┌────────

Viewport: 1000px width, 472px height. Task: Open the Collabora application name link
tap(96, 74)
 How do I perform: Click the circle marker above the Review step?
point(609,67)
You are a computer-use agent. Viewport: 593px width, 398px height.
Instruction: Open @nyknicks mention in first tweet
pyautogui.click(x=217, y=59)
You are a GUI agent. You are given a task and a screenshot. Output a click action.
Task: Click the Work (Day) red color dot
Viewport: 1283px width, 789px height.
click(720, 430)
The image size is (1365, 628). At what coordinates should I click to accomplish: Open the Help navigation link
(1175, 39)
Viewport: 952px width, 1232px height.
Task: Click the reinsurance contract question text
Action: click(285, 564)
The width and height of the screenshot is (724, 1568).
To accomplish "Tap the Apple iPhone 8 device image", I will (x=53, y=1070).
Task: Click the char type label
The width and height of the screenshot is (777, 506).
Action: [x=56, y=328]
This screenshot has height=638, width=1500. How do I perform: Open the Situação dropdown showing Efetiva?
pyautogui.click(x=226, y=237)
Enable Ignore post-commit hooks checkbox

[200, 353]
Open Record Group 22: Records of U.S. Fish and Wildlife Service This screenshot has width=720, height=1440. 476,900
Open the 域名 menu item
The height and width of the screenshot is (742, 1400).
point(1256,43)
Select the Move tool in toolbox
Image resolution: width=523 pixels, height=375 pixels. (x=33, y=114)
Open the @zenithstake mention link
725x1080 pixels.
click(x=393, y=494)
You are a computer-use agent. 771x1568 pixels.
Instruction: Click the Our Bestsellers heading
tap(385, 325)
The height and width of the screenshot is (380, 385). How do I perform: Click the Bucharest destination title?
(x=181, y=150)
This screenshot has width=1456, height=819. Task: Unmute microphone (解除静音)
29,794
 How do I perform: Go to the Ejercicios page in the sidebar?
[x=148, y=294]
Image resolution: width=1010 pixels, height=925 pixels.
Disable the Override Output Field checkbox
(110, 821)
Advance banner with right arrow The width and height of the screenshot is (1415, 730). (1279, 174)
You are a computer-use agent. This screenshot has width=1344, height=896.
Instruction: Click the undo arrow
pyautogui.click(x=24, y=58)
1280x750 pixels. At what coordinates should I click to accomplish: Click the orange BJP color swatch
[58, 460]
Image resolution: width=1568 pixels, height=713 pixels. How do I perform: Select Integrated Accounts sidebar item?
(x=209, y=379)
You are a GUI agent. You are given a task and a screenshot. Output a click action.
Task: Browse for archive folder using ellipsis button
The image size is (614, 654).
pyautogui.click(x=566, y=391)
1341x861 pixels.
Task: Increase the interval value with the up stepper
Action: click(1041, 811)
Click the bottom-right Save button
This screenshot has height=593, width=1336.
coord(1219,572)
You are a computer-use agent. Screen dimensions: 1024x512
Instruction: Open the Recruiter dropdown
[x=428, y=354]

└────────

PROBLEM DESCRIPTION: Print all the lines exactly as they occur in the listing.

ANSWER TO THE PROBLEM:
Viewport: 1000px width, 472px height. Task: Open the Collabora application name link
tap(96, 74)
 How do I perform: Click the circle marker above the Review step?
point(609,67)
You are a computer-use agent. Viewport: 593px width, 398px height.
Instruction: Open @nyknicks mention in first tweet
pyautogui.click(x=217, y=59)
You are a GUI agent. You are given a task and a screenshot. Output a click action.
Task: Click the Work (Day) red color dot
Viewport: 1283px width, 789px height.
click(720, 430)
The image size is (1365, 628). At what coordinates should I click to accomplish: Open the Help navigation link
(1175, 39)
Viewport: 952px width, 1232px height.
Task: Click the reinsurance contract question text
Action: click(285, 564)
The width and height of the screenshot is (724, 1568).
To accomplish "Tap the Apple iPhone 8 device image", I will (x=53, y=1070).
Task: Click the char type label
The width and height of the screenshot is (777, 506).
Action: [x=56, y=328]
This screenshot has height=638, width=1500. How do I perform: Open the Situação dropdown showing Efetiva?
pyautogui.click(x=226, y=237)
Enable Ignore post-commit hooks checkbox

[200, 353]
Open Record Group 22: Records of U.S. Fish and Wildlife Service This screenshot has width=720, height=1440. 476,900
Open the 域名 menu item
The height and width of the screenshot is (742, 1400).
point(1256,43)
Select the Move tool in toolbox
Image resolution: width=523 pixels, height=375 pixels. (x=33, y=114)
Open the @zenithstake mention link
725x1080 pixels.
click(x=393, y=494)
You are a computer-use agent. 771x1568 pixels.
Instruction: Click the Our Bestsellers heading
tap(385, 325)
The height and width of the screenshot is (380, 385). How do I perform: Click the Bucharest destination title?
(x=181, y=150)
This screenshot has width=1456, height=819. Task: Unmute microphone (解除静音)
29,794
 How do I perform: Go to the Ejercicios page in the sidebar?
[x=148, y=294]
Image resolution: width=1010 pixels, height=925 pixels.
Disable the Override Output Field checkbox
(110, 821)
Advance banner with right arrow The width and height of the screenshot is (1415, 730). (1279, 174)
You are a computer-use agent. This screenshot has width=1344, height=896.
Instruction: Click the undo arrow
pyautogui.click(x=24, y=58)
1280x750 pixels. At what coordinates should I click to accomplish: Click the orange BJP color swatch
[58, 460]
Image resolution: width=1568 pixels, height=713 pixels. How do I perform: Select Integrated Accounts sidebar item?
(x=209, y=379)
You are a GUI agent. You are given a task and a screenshot. Output a click action.
Task: Browse for archive folder using ellipsis button
The image size is (614, 654).
pyautogui.click(x=566, y=391)
1341x861 pixels.
Task: Increase the interval value with the up stepper
Action: click(1041, 811)
Click the bottom-right Save button
This screenshot has height=593, width=1336.
coord(1219,572)
You are a computer-use agent. Screen dimensions: 1024x512
Instruction: Open the Recruiter dropdown
[x=428, y=354]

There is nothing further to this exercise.